GIVEN REQUEST – Reproduce verbatim every line of the records below, omitting the pictures.

DATA SUPPLIED –
================================
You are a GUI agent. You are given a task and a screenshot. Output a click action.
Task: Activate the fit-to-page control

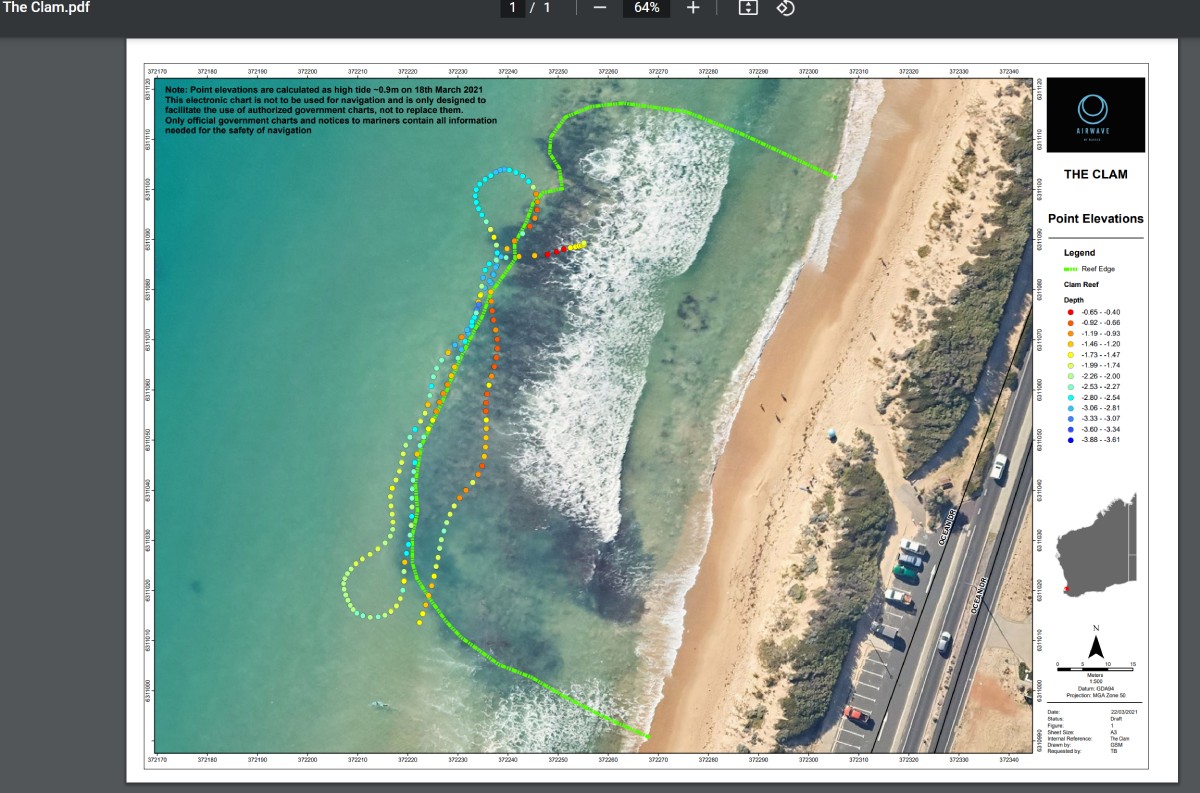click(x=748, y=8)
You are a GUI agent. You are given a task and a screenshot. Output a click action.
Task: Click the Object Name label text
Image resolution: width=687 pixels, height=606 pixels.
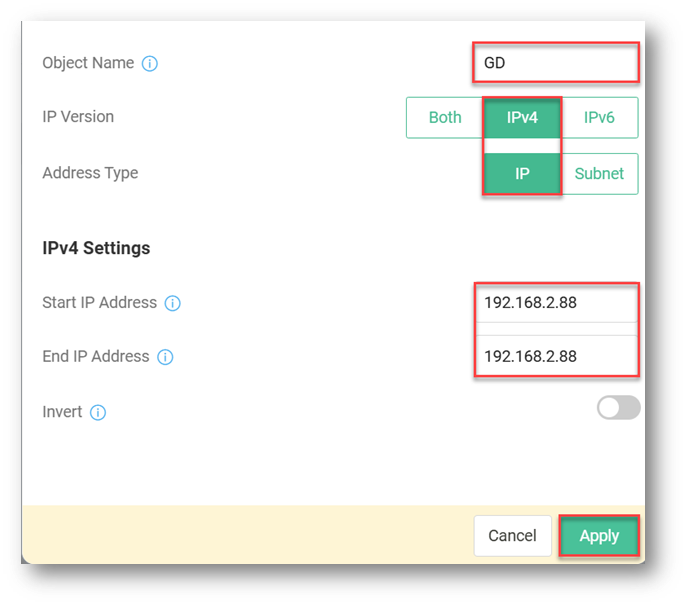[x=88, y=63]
================================
CORRECT OUTPUT –
You are a GUI agent. You are given a task and a screenshot. Output a click action.
Task: Activate the fit-to-page control

click(x=748, y=8)
You are a GUI agent. You are given a task and a screenshot. Output a click action.
Task: Click the Object Name label text
Image resolution: width=687 pixels, height=606 pixels.
[x=88, y=63]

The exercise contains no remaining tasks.